Notre pays est en-deçà des standards européens sur de nombreux critères. À la pénurie, votre projet de loi répond par le rationnement, en cohérence avec la récente parole présidentielle : moins de services publics – donc une justice moins accessible ! L'engagement budgétaire de la France n'est pas à la hauteur des enjeux.
Le dernier rapport de la Commission européenne pour l'efficacité de la justice est alarmant, même si vous faites le choix de l'ignorer. Au sein de l'Union européenne, la France se situe au trente-septième rang sur quarante-et-un.
Le budget global du ministère de la justice représente 64 euros par habitant et par an, ce qui n'est pas grand-chose – c'est moins que la somme que consacrent les Français à la redevance audiovisuelle.

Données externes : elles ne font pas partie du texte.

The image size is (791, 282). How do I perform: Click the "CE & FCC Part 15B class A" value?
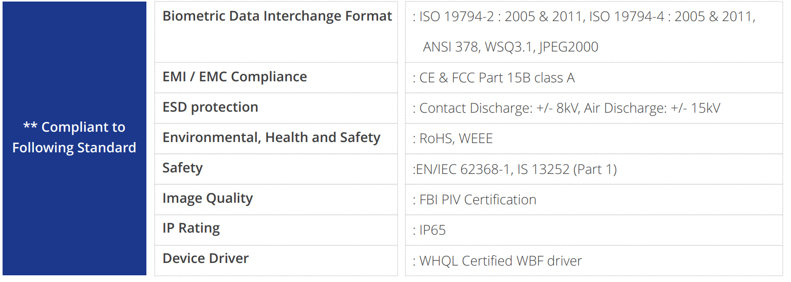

D'ailleurs, sur les 3 milliards d'euros supplémentaires alloués au budget de la justice, vous savez parfaitement que 1,7 milliard est consacré à l'administration pénitentiaire, plus précisément à ses dépenses d'investissement – je ne parle même pas des dépenses de fonctionnement ni des difficultés que vous aurez à recruter un nombre suffisant de surveillants pénitentiaires. Il est déjà difficile de parvenir à l'effectif cible ; demain, avec des places de prison supplémentaires, je ne sais pas bien comment vous ferez.
Si on ajoute à tout cela le demi-milliard alloué à la transformation numérique de la justice, on comprend pourquoi il ne reste que des clopinettes pour le volet judiciaire du budget de la justice, afin de parvenir tout juste à ce que l'on promet depuis des années : l'effectif cible de magistrats, de greffiers et de conseillers pénitentiaires d'insertion et de probation.
C'est cela, l'horizon ? L'effectif cible ? Au demeurant, celui-ci est sous-évalué par les professionnels, comme je l'ai appris lors de l'audience solennelle de rentrée de la cour d'appel de Douai, dont les réquisitions sont assez sévères.
Des conséquences en découlent : nous manquons de juges pour rendre la justice et nous manquons cruellement de procureurs, ce qui situe la France à l'avant-dernier rang des quarante-sept pays du Conseil de l'Europe. Alors même que les procureurs ont d'immenses prérogatives, ils requièrent et dirigent les enquêtes judiciaires. Votre projet de loi, madame la ministre, accentue aveuglément cet état de fait – peut-être dans l'attente qu'ils connaissent un drame à la Outreau ?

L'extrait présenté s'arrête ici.